» EXERCISE OBJECTIVE
Search the data for the string "Choose" and extract every line where it appears.

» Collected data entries

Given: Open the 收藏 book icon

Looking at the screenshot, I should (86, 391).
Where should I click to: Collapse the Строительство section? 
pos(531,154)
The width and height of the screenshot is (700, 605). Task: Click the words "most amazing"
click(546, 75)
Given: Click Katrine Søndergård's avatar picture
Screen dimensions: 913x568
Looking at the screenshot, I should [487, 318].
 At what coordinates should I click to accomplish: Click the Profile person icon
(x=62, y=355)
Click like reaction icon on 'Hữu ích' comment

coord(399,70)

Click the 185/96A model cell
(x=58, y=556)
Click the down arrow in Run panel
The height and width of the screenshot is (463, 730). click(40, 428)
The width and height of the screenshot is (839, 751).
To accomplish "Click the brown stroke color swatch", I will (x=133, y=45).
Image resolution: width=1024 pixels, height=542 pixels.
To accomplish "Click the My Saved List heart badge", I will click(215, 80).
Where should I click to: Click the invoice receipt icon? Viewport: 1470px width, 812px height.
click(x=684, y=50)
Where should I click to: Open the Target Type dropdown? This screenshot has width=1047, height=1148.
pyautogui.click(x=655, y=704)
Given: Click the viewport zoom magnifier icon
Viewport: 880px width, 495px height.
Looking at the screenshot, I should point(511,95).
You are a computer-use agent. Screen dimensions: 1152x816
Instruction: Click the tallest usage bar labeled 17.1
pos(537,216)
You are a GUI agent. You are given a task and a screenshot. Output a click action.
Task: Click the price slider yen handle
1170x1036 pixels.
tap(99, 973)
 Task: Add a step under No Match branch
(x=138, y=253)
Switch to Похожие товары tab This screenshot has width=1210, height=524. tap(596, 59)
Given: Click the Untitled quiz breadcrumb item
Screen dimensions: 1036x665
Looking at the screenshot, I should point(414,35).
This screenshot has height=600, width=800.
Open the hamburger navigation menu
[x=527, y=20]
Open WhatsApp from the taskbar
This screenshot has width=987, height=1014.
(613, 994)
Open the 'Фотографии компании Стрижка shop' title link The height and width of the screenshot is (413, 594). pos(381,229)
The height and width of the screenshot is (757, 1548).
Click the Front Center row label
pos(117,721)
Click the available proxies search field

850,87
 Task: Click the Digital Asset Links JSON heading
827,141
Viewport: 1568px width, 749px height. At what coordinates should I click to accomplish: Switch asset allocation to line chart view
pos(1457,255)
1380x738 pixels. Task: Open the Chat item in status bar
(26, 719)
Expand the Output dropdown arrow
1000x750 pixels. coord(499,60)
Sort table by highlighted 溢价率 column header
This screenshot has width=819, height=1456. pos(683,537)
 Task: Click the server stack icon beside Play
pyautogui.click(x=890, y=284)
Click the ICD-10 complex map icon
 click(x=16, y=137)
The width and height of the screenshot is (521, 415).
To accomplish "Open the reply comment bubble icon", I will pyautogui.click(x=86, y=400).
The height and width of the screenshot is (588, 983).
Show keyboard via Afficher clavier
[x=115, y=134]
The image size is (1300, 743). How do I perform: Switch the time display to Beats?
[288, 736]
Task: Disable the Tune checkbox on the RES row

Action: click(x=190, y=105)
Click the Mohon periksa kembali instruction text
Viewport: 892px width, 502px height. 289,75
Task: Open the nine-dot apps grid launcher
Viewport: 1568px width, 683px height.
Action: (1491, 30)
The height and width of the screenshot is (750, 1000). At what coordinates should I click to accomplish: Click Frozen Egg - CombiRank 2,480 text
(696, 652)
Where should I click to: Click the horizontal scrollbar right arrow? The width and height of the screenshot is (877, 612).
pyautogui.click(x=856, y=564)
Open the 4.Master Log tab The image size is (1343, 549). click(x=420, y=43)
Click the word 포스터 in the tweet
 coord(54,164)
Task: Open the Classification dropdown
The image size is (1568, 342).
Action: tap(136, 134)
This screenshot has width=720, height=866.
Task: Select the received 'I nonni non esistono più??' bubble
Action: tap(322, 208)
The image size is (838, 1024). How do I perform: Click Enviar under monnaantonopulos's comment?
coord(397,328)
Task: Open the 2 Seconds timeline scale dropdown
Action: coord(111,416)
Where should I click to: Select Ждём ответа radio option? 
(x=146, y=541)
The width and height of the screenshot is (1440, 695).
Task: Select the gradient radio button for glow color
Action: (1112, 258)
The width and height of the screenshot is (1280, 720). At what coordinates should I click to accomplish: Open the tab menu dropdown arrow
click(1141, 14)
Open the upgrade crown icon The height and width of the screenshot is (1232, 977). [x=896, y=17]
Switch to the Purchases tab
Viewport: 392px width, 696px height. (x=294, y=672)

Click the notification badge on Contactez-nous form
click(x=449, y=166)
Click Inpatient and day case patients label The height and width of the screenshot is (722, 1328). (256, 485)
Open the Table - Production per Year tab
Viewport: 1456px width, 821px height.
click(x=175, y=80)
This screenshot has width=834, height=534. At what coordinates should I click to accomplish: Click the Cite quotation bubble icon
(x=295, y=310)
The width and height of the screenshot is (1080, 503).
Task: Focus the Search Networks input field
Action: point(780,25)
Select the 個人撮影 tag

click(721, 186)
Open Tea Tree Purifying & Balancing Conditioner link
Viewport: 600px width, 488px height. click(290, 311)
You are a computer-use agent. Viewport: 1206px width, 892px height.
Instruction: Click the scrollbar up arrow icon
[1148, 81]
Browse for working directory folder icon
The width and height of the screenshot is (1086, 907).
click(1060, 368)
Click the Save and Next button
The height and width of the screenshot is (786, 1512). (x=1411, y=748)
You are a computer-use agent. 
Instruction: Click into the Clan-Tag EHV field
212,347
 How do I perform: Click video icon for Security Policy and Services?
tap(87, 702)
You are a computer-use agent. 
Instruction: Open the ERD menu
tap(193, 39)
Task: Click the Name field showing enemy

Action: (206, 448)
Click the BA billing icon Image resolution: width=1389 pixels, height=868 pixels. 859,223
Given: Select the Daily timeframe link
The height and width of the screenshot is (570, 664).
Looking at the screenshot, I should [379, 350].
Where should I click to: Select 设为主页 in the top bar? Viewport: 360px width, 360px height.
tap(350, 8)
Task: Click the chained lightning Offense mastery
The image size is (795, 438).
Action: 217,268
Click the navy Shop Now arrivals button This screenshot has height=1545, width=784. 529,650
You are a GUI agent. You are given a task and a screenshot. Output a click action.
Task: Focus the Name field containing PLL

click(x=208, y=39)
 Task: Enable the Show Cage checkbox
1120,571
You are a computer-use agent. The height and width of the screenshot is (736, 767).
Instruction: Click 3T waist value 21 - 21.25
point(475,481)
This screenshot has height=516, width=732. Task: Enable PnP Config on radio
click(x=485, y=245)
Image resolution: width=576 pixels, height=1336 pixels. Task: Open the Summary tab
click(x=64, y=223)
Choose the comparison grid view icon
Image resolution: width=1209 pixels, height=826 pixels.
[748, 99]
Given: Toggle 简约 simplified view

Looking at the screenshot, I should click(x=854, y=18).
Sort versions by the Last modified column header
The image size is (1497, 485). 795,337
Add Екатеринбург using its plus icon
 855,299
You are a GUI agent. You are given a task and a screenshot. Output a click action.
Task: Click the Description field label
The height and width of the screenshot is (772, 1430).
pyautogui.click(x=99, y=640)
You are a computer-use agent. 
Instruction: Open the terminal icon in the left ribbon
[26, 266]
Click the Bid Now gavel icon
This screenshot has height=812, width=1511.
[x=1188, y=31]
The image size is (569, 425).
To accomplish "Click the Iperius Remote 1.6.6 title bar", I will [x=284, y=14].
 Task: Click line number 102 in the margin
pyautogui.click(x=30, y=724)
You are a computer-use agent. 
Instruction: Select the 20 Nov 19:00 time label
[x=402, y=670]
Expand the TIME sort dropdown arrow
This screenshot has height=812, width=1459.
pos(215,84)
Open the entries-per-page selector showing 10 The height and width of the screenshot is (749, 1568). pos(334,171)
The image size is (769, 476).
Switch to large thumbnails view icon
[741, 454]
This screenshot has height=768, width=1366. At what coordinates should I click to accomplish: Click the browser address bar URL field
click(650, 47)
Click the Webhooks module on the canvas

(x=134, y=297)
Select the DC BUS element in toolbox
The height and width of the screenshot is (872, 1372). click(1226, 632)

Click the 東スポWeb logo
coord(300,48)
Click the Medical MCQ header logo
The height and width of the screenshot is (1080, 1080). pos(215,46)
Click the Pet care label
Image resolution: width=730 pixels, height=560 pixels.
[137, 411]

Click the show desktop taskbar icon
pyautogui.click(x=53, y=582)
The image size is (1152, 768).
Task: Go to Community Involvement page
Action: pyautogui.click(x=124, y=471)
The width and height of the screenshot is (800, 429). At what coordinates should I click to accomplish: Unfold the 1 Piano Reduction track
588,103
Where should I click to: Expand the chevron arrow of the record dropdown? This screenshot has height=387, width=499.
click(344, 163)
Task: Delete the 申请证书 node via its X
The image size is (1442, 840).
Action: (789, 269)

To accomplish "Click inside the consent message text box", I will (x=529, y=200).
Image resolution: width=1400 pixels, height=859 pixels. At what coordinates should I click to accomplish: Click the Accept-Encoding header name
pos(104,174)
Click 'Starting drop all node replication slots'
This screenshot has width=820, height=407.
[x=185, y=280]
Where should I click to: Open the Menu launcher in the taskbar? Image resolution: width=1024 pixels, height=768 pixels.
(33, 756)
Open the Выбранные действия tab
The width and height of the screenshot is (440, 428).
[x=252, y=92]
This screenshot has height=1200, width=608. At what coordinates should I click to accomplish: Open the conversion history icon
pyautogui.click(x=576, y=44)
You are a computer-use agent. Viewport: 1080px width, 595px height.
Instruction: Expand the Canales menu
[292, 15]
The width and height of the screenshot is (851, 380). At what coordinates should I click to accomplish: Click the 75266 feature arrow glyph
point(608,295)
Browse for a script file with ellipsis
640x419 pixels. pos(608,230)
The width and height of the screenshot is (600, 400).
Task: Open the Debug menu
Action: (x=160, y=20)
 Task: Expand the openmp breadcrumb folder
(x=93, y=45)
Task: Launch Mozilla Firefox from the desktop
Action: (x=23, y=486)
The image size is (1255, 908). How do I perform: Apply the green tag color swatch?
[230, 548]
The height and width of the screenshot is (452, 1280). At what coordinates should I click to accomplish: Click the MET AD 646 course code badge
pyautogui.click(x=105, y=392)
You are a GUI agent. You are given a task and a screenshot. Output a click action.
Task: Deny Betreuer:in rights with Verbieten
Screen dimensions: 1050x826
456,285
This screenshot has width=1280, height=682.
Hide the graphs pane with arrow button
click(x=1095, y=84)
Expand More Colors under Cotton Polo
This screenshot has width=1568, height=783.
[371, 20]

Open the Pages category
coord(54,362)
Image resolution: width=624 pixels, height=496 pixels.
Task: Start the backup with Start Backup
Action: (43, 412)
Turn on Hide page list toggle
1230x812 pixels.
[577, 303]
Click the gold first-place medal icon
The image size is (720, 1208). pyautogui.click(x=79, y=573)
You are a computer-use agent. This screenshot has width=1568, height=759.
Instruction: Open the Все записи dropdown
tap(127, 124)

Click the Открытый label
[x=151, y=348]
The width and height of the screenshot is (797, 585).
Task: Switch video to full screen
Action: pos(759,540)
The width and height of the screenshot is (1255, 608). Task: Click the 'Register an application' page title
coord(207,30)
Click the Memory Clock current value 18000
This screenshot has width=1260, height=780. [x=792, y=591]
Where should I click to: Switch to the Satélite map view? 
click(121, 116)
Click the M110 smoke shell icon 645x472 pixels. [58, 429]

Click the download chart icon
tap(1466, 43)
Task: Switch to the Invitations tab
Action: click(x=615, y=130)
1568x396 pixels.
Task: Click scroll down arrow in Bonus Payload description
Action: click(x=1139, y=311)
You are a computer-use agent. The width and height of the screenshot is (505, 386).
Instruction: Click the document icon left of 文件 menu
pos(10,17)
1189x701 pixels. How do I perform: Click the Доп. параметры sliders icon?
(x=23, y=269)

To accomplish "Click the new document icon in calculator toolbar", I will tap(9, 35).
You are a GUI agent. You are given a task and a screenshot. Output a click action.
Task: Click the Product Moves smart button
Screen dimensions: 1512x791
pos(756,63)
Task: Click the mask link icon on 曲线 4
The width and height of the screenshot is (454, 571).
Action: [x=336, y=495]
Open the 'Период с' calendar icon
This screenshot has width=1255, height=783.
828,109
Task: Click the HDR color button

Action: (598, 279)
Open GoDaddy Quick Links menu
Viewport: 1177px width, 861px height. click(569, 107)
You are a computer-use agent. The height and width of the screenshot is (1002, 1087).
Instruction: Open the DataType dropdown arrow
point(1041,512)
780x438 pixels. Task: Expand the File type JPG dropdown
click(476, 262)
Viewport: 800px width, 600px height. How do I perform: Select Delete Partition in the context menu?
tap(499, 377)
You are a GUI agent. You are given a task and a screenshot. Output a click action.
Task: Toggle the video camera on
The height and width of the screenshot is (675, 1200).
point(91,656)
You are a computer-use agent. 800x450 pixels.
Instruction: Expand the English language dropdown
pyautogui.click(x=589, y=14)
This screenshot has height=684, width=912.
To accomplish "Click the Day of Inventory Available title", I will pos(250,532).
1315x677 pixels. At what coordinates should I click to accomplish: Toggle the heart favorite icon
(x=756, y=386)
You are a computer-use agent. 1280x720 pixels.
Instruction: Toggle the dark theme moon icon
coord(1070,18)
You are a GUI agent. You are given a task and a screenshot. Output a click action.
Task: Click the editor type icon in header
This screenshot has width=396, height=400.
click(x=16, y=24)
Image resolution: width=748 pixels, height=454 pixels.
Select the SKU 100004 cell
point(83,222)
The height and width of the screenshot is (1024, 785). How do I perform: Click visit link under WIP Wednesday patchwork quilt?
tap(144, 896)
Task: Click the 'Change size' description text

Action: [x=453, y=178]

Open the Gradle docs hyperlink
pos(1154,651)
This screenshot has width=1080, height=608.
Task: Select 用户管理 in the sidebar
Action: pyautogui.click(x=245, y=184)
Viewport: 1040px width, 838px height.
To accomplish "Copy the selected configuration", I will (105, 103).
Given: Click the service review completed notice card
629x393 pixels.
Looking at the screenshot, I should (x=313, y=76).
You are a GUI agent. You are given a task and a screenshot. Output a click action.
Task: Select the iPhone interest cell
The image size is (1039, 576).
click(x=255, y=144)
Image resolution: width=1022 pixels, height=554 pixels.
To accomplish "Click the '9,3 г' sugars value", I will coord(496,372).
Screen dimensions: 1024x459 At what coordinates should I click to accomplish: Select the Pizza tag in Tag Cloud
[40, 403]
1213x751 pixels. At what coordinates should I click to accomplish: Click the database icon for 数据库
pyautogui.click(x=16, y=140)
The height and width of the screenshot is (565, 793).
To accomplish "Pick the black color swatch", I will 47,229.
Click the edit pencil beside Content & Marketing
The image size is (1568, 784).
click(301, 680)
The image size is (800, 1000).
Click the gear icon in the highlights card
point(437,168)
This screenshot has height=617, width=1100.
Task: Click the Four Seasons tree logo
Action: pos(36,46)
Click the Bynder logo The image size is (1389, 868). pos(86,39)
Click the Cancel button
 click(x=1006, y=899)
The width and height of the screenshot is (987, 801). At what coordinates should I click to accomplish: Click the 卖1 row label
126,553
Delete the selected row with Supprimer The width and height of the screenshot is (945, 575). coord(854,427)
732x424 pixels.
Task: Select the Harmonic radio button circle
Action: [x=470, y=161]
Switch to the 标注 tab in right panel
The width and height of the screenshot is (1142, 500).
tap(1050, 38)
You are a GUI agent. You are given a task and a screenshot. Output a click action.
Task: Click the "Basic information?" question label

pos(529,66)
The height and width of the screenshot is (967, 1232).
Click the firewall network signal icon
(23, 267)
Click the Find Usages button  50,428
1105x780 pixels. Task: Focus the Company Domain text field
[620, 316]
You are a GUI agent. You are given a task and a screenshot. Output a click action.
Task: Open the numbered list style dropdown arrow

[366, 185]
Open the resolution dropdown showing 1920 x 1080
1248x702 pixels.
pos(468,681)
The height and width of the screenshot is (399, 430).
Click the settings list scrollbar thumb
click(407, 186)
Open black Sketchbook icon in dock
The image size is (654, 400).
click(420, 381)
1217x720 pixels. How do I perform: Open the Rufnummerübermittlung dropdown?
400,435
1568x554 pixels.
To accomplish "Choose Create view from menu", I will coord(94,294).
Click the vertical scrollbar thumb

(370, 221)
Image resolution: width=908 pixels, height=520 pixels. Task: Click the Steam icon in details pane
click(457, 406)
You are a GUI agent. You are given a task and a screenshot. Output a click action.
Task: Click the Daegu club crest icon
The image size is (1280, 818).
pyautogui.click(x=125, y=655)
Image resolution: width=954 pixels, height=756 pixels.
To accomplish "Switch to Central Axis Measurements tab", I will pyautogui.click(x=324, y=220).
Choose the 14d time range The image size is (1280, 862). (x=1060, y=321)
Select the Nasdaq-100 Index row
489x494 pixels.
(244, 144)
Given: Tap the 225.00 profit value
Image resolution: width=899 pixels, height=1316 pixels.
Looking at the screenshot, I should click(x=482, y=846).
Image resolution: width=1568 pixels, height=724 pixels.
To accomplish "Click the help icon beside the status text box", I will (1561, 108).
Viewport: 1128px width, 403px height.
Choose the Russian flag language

» OUTPUT
Choose the comparison grid view icon
To accomplish "Choose Create view from menu", I will coord(94,294).
Choose the 14d time range The image size is (1280, 862). (x=1060, y=321)
Choose the Russian flag language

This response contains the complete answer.